◆ What the task asks ◆
Restate the records in full, so that each line matches the original exactly.

[Records contained in a dataset]

────

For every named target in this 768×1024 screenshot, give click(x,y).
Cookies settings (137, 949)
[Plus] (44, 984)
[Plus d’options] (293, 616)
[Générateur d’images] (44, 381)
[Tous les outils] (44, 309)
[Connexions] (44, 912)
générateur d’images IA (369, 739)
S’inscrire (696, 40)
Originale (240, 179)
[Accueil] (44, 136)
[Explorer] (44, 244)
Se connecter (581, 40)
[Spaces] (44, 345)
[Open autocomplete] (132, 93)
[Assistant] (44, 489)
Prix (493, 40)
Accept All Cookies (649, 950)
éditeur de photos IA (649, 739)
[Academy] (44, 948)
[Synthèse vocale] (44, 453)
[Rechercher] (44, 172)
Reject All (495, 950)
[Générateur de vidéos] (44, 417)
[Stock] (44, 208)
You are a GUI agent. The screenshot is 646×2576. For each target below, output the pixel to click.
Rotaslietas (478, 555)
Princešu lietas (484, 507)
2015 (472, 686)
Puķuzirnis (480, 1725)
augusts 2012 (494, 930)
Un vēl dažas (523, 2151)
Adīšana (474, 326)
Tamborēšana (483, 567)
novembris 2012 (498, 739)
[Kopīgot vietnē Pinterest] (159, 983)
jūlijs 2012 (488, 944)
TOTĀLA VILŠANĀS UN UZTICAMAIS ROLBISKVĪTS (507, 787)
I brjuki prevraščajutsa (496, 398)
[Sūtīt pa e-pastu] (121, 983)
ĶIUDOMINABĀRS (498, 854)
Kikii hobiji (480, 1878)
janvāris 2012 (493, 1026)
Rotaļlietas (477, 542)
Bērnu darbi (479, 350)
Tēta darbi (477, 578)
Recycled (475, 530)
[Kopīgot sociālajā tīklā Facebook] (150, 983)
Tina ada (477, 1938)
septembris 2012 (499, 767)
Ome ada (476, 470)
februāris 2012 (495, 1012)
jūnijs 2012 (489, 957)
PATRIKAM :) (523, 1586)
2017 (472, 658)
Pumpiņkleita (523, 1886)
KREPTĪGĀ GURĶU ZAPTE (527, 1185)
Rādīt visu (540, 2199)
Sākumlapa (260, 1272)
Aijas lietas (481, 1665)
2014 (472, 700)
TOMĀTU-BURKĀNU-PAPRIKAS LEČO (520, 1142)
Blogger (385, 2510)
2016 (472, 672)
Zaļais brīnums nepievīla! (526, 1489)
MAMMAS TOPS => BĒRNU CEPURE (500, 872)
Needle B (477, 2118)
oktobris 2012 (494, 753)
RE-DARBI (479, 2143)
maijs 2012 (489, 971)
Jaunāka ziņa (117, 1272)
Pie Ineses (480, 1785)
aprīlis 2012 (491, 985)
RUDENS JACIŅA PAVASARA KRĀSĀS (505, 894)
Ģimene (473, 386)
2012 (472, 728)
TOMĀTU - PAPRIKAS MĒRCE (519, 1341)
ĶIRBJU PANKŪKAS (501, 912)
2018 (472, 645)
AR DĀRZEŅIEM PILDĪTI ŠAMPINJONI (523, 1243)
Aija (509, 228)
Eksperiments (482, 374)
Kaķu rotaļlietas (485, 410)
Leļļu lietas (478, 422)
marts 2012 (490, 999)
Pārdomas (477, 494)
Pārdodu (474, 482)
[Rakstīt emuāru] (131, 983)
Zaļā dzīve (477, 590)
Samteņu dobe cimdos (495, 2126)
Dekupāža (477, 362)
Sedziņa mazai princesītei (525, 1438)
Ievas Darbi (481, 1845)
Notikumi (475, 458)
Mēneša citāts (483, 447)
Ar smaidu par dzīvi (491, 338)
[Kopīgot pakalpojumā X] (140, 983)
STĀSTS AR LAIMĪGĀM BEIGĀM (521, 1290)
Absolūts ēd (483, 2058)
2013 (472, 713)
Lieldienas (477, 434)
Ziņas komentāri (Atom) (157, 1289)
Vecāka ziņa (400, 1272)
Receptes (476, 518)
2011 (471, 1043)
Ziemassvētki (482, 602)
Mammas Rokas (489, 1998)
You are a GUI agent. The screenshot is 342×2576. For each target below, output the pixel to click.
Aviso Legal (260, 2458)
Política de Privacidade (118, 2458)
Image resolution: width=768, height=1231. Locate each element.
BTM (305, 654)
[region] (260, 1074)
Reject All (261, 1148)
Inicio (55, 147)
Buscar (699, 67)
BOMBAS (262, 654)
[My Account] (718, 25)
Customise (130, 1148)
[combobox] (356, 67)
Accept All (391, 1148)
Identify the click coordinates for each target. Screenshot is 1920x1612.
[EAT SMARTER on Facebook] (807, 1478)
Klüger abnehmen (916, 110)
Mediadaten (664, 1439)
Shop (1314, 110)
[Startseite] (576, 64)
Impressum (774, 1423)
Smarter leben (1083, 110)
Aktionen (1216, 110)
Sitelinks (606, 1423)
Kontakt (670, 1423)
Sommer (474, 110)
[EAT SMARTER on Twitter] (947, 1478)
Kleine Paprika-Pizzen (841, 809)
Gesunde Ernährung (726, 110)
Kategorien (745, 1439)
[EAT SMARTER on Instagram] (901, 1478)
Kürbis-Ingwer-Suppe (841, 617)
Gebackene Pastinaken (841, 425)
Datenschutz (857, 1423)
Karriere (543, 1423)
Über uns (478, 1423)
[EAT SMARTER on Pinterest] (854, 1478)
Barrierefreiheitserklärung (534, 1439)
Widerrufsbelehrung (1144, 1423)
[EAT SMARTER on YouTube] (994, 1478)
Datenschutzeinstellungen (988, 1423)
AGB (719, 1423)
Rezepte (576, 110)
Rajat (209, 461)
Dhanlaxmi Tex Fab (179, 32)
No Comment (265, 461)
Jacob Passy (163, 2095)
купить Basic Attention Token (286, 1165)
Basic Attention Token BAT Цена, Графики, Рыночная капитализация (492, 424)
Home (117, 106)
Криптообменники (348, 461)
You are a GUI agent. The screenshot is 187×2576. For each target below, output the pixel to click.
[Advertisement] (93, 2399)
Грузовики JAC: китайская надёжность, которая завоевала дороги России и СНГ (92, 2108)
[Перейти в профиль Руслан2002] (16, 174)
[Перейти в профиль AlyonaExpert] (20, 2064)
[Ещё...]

────

◆ Answer to the problem ◆
For every named target in this 768×1024 screenshot, give click(x,y).
Cookies settings (137, 949)
[Plus] (44, 984)
[Plus d’options] (293, 616)
[Générateur d’images] (44, 381)
[Tous les outils] (44, 309)
[Connexions] (44, 912)
générateur d’images IA (369, 739)
S’inscrire (696, 40)
Originale (240, 179)
[Accueil] (44, 136)
[Explorer] (44, 244)
Se connecter (581, 40)
[Spaces] (44, 345)
[Open autocomplete] (132, 93)
[Assistant] (44, 489)
Prix (493, 40)
Accept All Cookies (649, 950)
éditeur de photos IA (649, 739)
[Academy] (44, 948)
[Synthèse vocale] (44, 453)
[Rechercher] (44, 172)
Reject All (495, 950)
[Générateur de vidéos] (44, 417)
[Stock] (44, 208)
You are a GUI agent. The screenshot is 646×2576. For each target below, output the pixel to click.
Rotaslietas (478, 555)
Princešu lietas (484, 507)
2015 (472, 686)
Puķuzirnis (480, 1725)
augusts 2012 (494, 930)
Un vēl dažas (523, 2151)
Adīšana (474, 326)
Tamborēšana (483, 567)
novembris 2012 (498, 739)
[Kopīgot vietnē Pinterest] (159, 983)
jūlijs 2012 (488, 944)
TOTĀLA VILŠANĀS UN UZTICAMAIS ROLBISKVĪTS (507, 787)
I brjuki prevraščajutsa (496, 398)
[Sūtīt pa e-pastu] (121, 983)
ĶIUDOMINABĀRS (498, 854)
Kikii hobiji (480, 1878)
janvāris 2012 (493, 1026)
Rotaļlietas (477, 542)
Bērnu darbi (479, 350)
Tēta darbi (477, 578)
Recycled (475, 530)
[Kopīgot sociālajā tīklā Facebook] (150, 983)
Tina ada (477, 1938)
septembris 2012 (499, 767)
Ome ada (476, 470)
februāris 2012 (495, 1012)
jūnijs 2012 (489, 957)
PATRIKAM :) (523, 1586)
2017 (472, 658)
Pumpiņkleita (523, 1886)
KREPTĪGĀ GURĶU ZAPTE (527, 1185)
Rādīt visu (540, 2199)
Sākumlapa (260, 1272)
Aijas lietas (481, 1665)
2014 (472, 700)
TOMĀTU-BURKĀNU-PAPRIKAS LEČO (520, 1142)
Blogger (385, 2510)
2016 (472, 672)
Zaļais brīnums nepievīla! (526, 1489)
MAMMAS TOPS => BĒRNU CEPURE (500, 872)
Needle B (477, 2118)
oktobris 2012 (494, 753)
RE-DARBI (479, 2143)
maijs 2012 (489, 971)
Jaunāka ziņa (117, 1272)
Pie Ineses (480, 1785)
aprīlis 2012 (491, 985)
RUDENS JACIŅA PAVASARA KRĀSĀS (505, 894)
Ģimene (473, 386)
2012 (472, 728)
TOMĀTU - PAPRIKAS MĒRCE (519, 1341)
ĶIRBJU PANKŪKAS (501, 912)
2018 (472, 645)
AR DĀRZEŅIEM PILDĪTI ŠAMPINJONI (523, 1243)
Aija (509, 228)
Eksperiments (482, 374)
Kaķu rotaļlietas (485, 410)
Leļļu lietas (478, 422)
marts 2012 (490, 999)
Pārdomas (477, 494)
Pārdodu (474, 482)
[Rakstīt emuāru] (131, 983)
Zaļā dzīve (477, 590)
Samteņu dobe cimdos (495, 2126)
Dekupāža (477, 362)
Sedziņa mazai princesītei (525, 1438)
Ievas Darbi (481, 1845)
Notikumi (475, 458)
Mēneša citāts (483, 447)
Ar smaidu par dzīvi (491, 338)
[Kopīgot pakalpojumā X] (140, 983)
STĀSTS AR LAIMĪGĀM BEIGĀM (521, 1290)
Absolūts ēd (483, 2058)
2013 (472, 713)
Lieldienas (477, 434)
Ziņas komentāri (Atom) (157, 1289)
Vecāka ziņa (400, 1272)
Receptes (476, 518)
2011 (471, 1043)
Ziemassvētki (482, 602)
Mammas Rokas (489, 1998)
You are a GUI agent. The screenshot is 342×2576. For each target below, output the pixel to click.
Aviso Legal (260, 2458)
Política de Privacidade (118, 2458)
Image resolution: width=768, height=1231. Locate each element.
BTM (305, 654)
[region] (260, 1074)
Reject All (261, 1148)
Inicio (55, 147)
Buscar (699, 67)
BOMBAS (262, 654)
[My Account] (718, 25)
Customise (130, 1148)
[combobox] (356, 67)
Accept All (391, 1148)
Identify the click coordinates for each target. Screenshot is 1920x1612.
[EAT SMARTER on Facebook] (807, 1478)
Klüger abnehmen (916, 110)
Mediadaten (664, 1439)
Shop (1314, 110)
[Startseite] (576, 64)
Impressum (774, 1423)
Smarter leben (1083, 110)
Aktionen (1216, 110)
Sitelinks (606, 1423)
Kontakt (670, 1423)
Sommer (474, 110)
[EAT SMARTER on Twitter] (947, 1478)
Kleine Paprika-Pizzen (841, 809)
Gesunde Ernährung (726, 110)
Kategorien (745, 1439)
[EAT SMARTER on Instagram] (901, 1478)
Kürbis-Ingwer-Suppe (841, 617)
Gebackene Pastinaken (841, 425)
Datenschutz (857, 1423)
Karriere (543, 1423)
Über uns (478, 1423)
[EAT SMARTER on Pinterest] (854, 1478)
Barrierefreiheitserklärung (534, 1439)
Widerrufsbelehrung (1144, 1423)
[EAT SMARTER on YouTube] (994, 1478)
Datenschutzeinstellungen (988, 1423)
AGB (719, 1423)
Rezepte (576, 110)
Rajat (209, 461)
Dhanlaxmi Tex Fab (179, 32)
No Comment (265, 461)
Jacob Passy (163, 2095)
купить Basic Attention Token (286, 1165)
Basic Attention Token BAT Цена, Графики, Рыночная капитализация (492, 424)
Home (117, 106)
Криптообменники (348, 461)
You are a GUI agent. The screenshot is 187×2576. For each target below, output the pixel to click.
[Advertisement] (93, 2399)
Грузовики JAC: китайская надёжность, которая завоевала дороги России и СНГ (92, 2108)
[Перейти в профиль Руслан2002] (16, 174)
[Перейти в профиль AlyonaExpert] (20, 2064)
[Ещё...]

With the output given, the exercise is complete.